Top of Data
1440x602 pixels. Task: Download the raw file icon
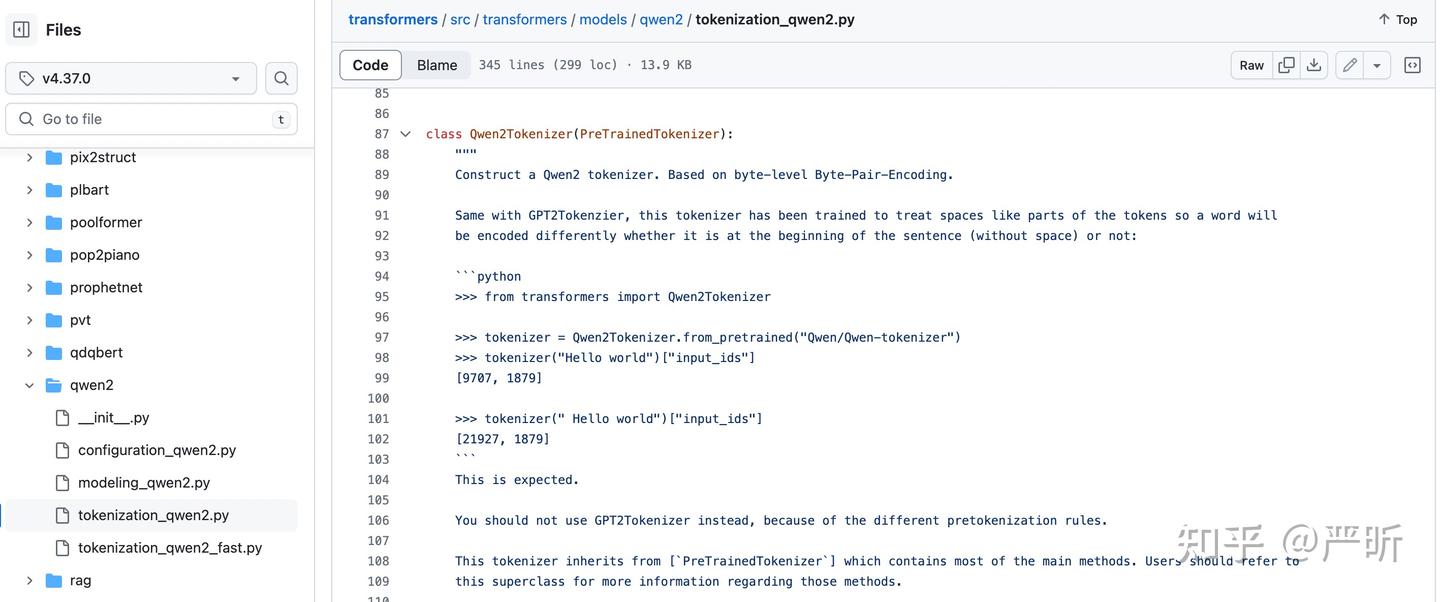(1314, 65)
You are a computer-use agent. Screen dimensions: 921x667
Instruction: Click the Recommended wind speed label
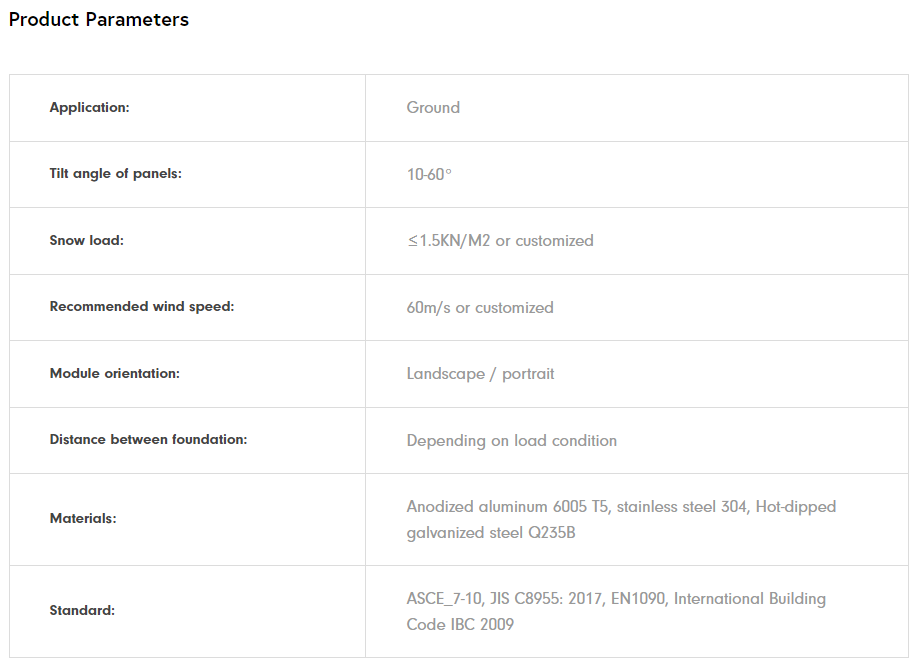[141, 306]
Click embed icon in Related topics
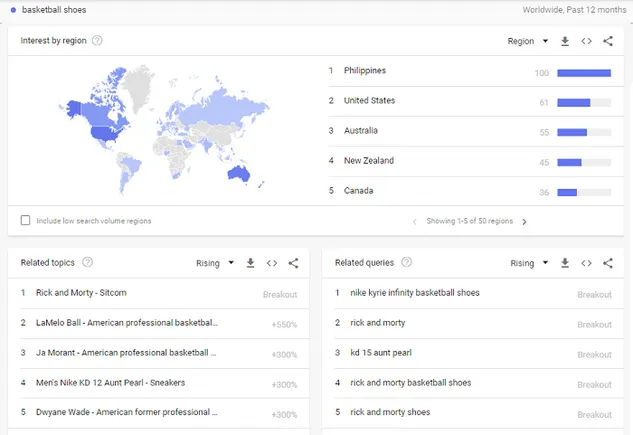 coord(272,263)
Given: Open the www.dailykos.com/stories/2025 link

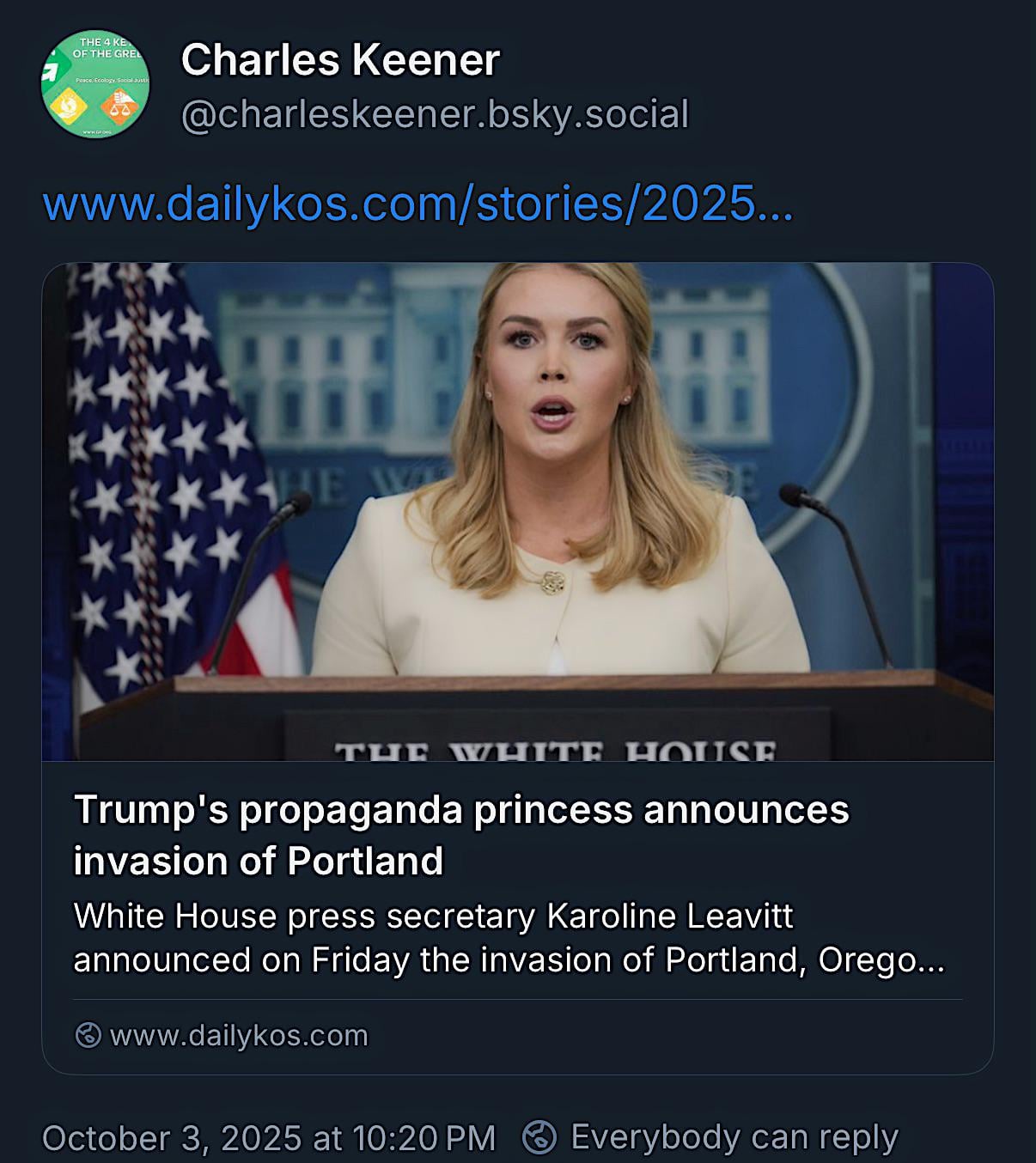Looking at the screenshot, I should (417, 204).
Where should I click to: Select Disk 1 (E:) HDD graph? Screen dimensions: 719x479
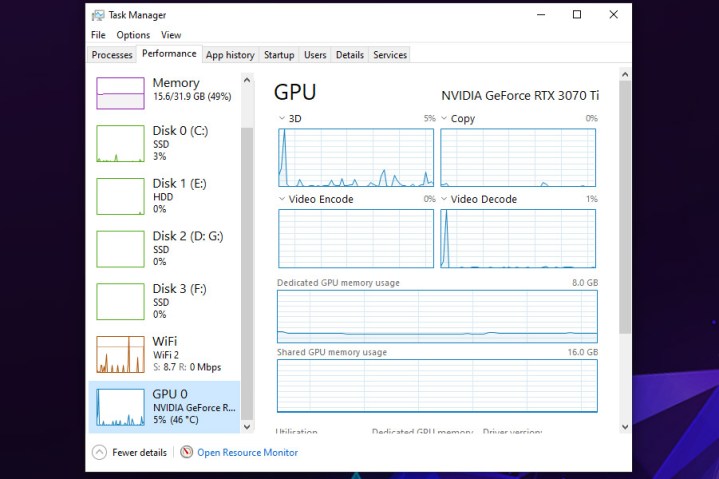[120, 196]
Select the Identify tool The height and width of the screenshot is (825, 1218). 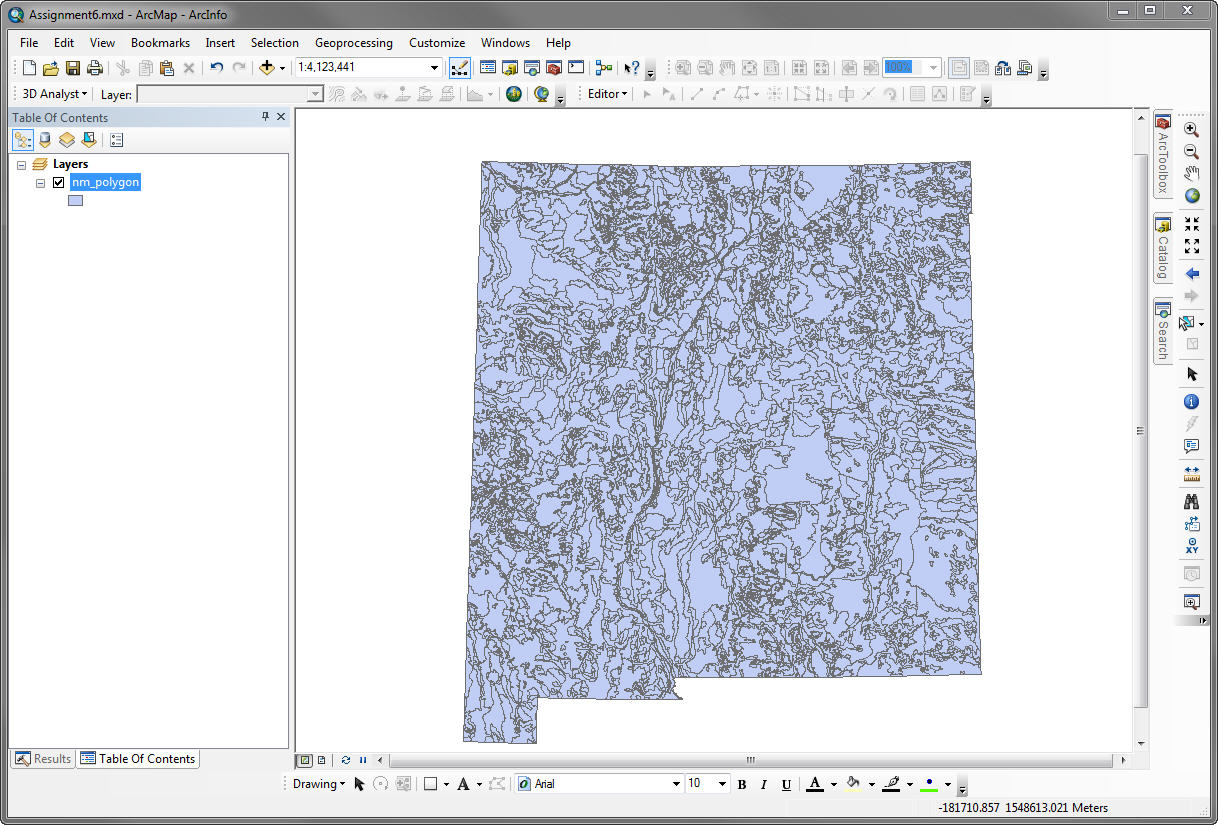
Bottom of Data
▶ _Task statement_
Every record, from top to bottom, gets written out exactly; no picture goes into the copy.

▶ _Result_
1440x602 pixels. Task: Download the raw file icon
(1314, 65)
You are a computer-use agent. Screen dimensions: 921x667
Instruction: Click the Recommended wind speed label
[141, 306]
Click embed icon in Related topics
 coord(272,263)
Given: Open the www.dailykos.com/stories/2025 link

Looking at the screenshot, I should (417, 204).
Where should I click to: Select Disk 1 (E:) HDD graph? Screen dimensions: 719x479
[120, 196]
Select the Identify tool The height and width of the screenshot is (825, 1218). 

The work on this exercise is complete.